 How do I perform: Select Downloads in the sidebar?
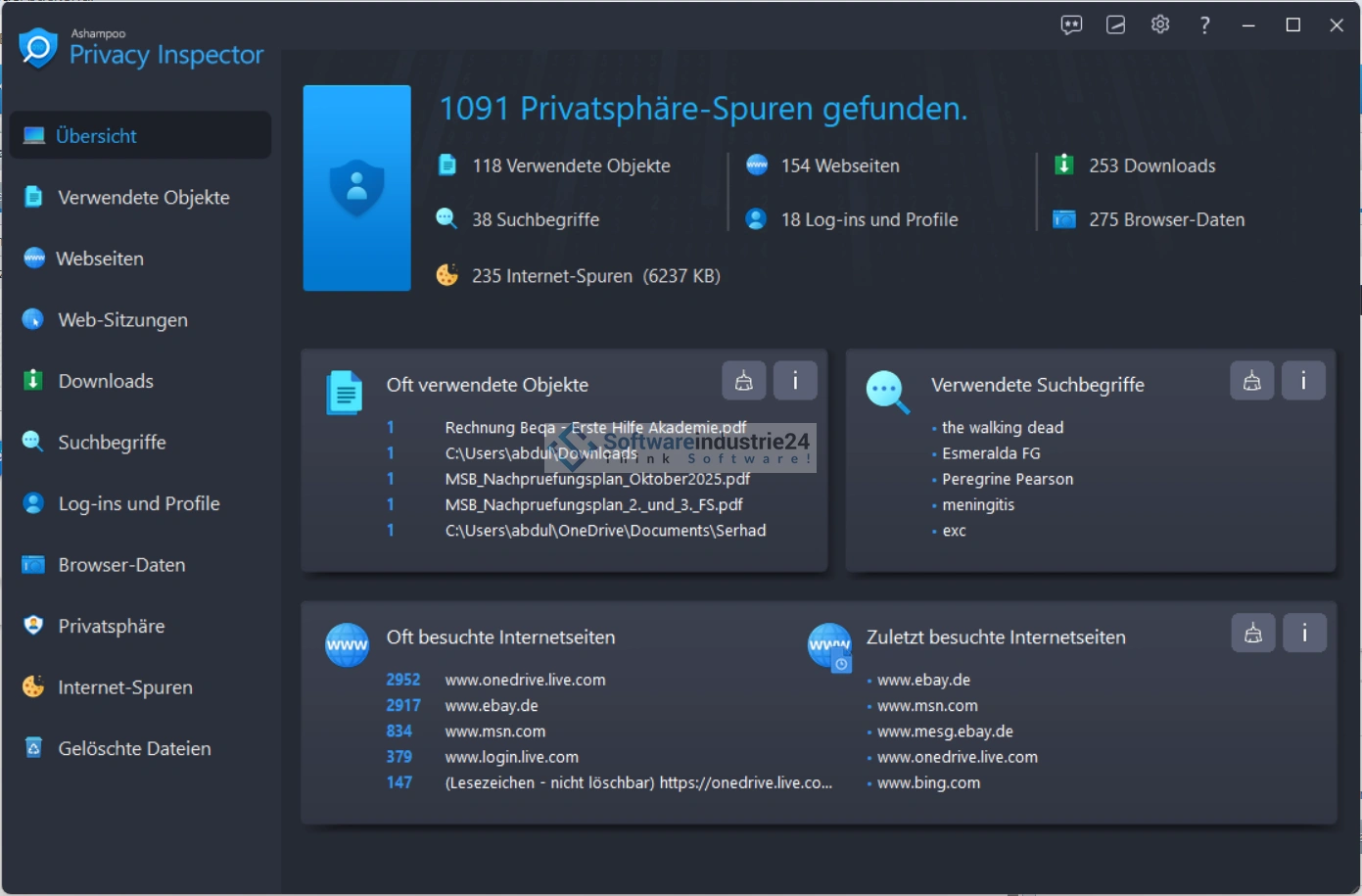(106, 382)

....

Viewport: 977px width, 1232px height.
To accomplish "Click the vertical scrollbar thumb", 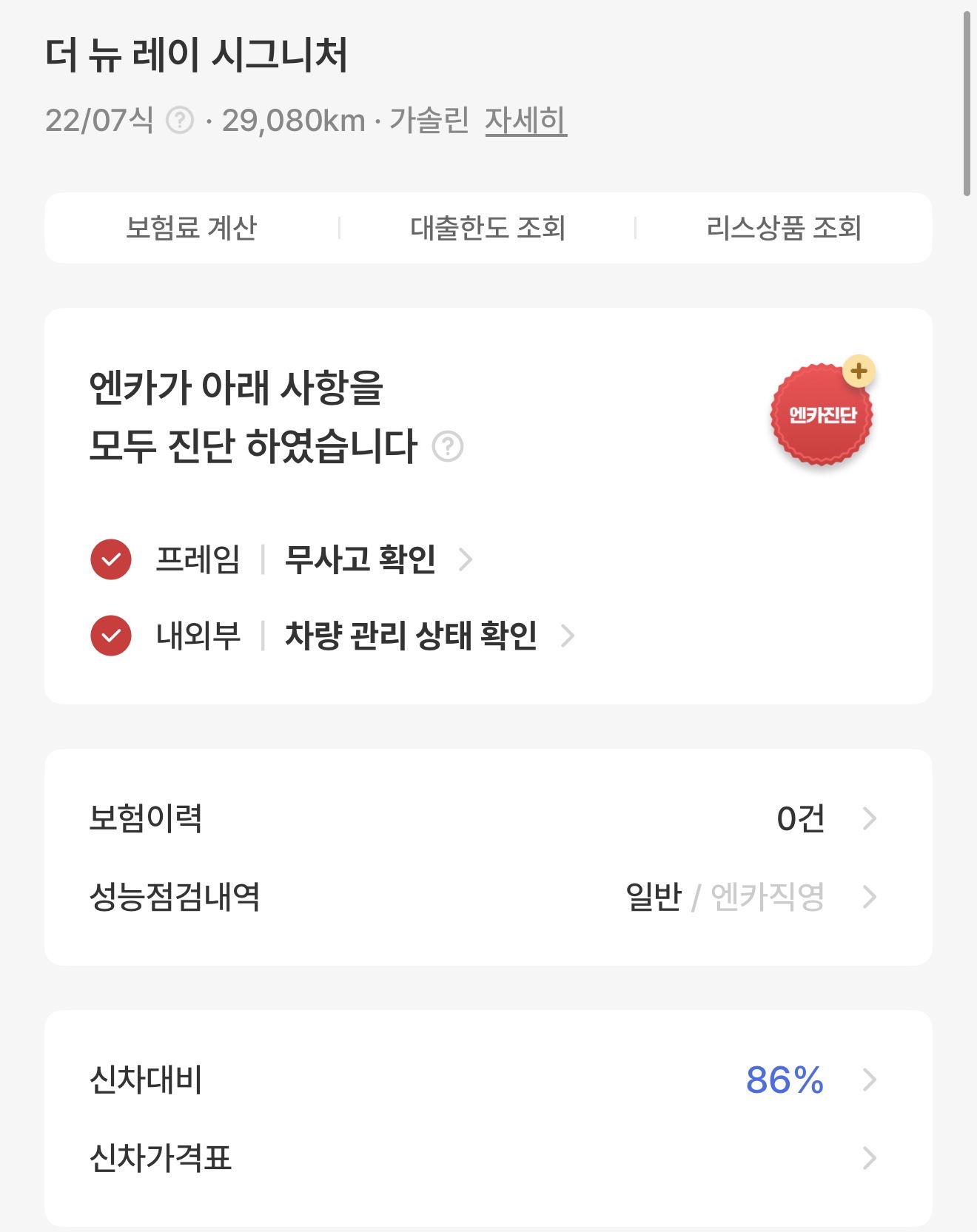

....

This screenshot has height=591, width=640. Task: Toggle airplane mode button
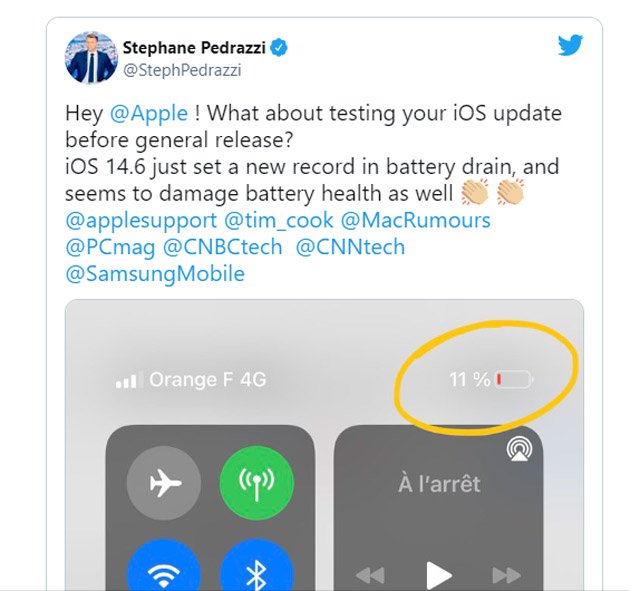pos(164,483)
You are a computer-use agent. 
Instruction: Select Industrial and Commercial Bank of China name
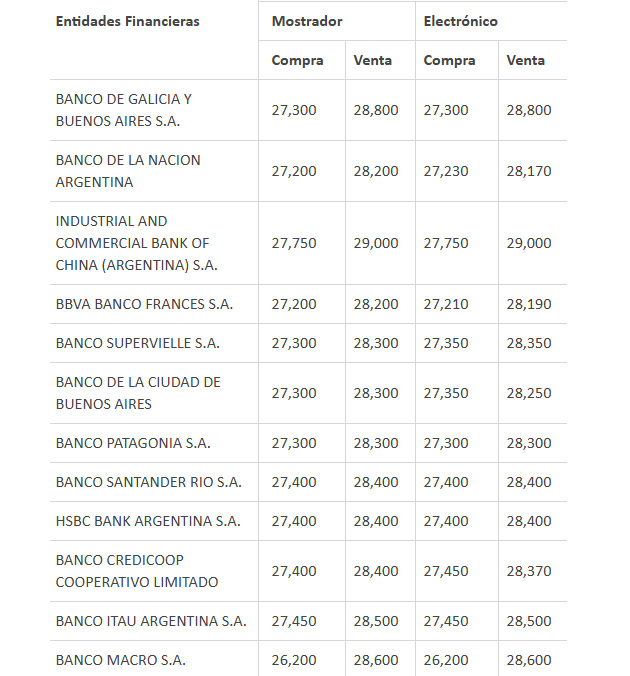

....

Identify every line in the listing above that contains the string "height" and copy each such line in full.

Viewport: 977px width, 1232px height.
This screenshot has height=591, width=640. Task: Toggle airplane mode button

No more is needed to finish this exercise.